Obama Fuzzy Math Brings Unemployment Rate to 8.3%


From the article, "The number of unemployed Americans dropped to 12.8 million, the lowest since January 2009, from 13.1 million in December. Still, the number of those who have been unemployed for 27 weeks or more -- a source of concern for the Fed -- was little changed at 5.52 million and accounted for almost 43 percent of the total." Read the last sentence. The number of workers unemployed for 27 weeks or more is around 5.52 million and that accounts for 43% of the total of the workforce. Obama is using fuzzy math to derive the unemployment rate. 8.3% unemployment rate is a joke. Taking those workers not looking for a job are not including in the equations. Let's not fool ourselves. The economy still sucks


(Bloomberg) The U.S. jobless rate unexpectedly fell in January to the lowest in three years as payrolls climbed more than forecast, casting doubt on the Federal Reserve’s plan to keep interest rates low until late 2014.
The unemployment rate dropped to 8.3 percent, the lowest since February 2009, Labor Department figures showed today in Washington. The 243,000 increase in jobs was the biggest in nine months and exceeded the most optimistic forecast in a Bloomberg News survey. Service industries grew by the most in a year, according to a separate report.
“We’ve reached an important threshold here,” said Chris Rupkey, chief financial economist at Bank of Tokyo-Mitsubishi UFJ Ltd. in New York. “The recovery is for real.”
Stocks and bond yields jumped on optimism the economy will weather the European debt crisis as an improving labor market fuels household spending.
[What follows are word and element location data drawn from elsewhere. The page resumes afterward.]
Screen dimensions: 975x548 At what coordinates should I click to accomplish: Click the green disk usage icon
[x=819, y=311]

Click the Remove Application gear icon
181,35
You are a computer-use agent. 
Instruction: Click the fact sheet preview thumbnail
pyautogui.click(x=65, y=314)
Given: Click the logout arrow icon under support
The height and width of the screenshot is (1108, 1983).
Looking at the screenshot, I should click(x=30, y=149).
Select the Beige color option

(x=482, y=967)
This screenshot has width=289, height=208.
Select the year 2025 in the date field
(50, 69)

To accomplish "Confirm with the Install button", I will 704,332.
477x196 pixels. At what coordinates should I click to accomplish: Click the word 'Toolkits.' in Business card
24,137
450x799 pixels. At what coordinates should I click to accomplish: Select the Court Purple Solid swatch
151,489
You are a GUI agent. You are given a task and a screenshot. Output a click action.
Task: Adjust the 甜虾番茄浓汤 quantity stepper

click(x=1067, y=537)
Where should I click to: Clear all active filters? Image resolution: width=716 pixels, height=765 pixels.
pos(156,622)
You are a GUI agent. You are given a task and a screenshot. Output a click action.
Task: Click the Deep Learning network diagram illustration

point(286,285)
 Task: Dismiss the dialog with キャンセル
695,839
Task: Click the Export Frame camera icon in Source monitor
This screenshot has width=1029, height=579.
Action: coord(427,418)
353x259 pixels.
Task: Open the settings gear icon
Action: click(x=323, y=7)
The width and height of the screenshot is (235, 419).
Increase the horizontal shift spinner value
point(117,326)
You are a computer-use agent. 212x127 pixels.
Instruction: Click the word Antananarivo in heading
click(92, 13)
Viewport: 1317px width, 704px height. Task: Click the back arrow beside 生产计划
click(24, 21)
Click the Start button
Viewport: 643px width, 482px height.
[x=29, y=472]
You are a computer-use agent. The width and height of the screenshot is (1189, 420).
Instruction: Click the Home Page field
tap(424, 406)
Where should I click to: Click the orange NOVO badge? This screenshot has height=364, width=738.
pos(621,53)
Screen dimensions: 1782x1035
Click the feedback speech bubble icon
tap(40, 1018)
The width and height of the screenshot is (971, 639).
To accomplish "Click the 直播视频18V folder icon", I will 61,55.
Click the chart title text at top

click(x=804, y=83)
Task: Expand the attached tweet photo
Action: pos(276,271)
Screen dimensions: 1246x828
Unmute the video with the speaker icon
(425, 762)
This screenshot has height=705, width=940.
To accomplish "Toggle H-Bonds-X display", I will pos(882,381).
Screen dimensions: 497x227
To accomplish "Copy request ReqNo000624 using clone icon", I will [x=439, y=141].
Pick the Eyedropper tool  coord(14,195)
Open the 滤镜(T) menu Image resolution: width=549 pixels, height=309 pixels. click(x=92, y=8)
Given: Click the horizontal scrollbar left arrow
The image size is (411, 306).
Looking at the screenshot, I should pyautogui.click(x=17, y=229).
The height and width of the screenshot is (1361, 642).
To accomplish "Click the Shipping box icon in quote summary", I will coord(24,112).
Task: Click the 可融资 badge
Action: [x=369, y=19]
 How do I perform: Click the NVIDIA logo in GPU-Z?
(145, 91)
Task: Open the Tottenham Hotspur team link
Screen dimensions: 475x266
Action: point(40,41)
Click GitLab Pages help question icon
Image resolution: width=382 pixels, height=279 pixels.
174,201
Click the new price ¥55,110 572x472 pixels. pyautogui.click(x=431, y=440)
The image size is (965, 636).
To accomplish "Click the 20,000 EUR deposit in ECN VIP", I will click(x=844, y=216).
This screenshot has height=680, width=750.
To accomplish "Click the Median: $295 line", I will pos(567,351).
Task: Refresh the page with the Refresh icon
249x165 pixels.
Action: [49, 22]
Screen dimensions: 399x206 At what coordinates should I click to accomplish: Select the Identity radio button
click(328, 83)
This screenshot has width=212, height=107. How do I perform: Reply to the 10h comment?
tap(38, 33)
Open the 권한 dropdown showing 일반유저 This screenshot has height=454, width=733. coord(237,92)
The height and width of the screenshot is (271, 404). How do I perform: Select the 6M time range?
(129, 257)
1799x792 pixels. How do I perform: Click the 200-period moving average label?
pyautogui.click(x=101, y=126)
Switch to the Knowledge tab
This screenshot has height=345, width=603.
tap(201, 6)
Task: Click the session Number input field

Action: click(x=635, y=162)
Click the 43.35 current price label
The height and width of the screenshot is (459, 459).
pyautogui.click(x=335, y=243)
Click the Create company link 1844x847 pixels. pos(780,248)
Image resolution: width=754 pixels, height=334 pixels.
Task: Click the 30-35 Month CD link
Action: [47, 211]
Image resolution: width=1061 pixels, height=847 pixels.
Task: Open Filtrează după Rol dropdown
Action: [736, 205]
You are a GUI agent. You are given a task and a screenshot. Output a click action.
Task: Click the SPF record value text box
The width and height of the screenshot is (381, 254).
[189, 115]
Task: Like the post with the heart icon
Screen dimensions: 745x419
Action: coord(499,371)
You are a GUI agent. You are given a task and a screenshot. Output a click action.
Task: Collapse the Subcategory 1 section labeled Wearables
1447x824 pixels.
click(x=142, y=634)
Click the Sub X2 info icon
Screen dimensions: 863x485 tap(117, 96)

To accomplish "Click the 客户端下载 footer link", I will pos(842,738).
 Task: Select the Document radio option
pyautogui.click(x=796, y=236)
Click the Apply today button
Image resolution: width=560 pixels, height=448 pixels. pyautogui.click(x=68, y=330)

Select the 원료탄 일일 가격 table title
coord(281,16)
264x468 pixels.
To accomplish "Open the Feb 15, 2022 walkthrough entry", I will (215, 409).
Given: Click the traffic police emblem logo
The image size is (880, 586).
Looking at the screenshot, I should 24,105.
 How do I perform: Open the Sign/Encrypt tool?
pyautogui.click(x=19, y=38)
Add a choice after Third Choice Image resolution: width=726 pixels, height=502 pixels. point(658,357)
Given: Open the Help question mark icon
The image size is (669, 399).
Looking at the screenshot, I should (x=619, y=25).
The data, which showed gains from factories to retailers, may boost President Barack Obama’s re- election bid and come a week after Fed Chairman Ben S. Bernanke said unemployment would be slow to decline.
The Standard & Poor’s 500 Index rose 1.5 percent to 1,344.90 at the close of trading in New York, extending the best start to a year since 1987. The index is up 6.9 percent in 2012. The yield on the benchmark 10-year Treasury note climbed to 1.92 percent from 1.82 percent late yesterday.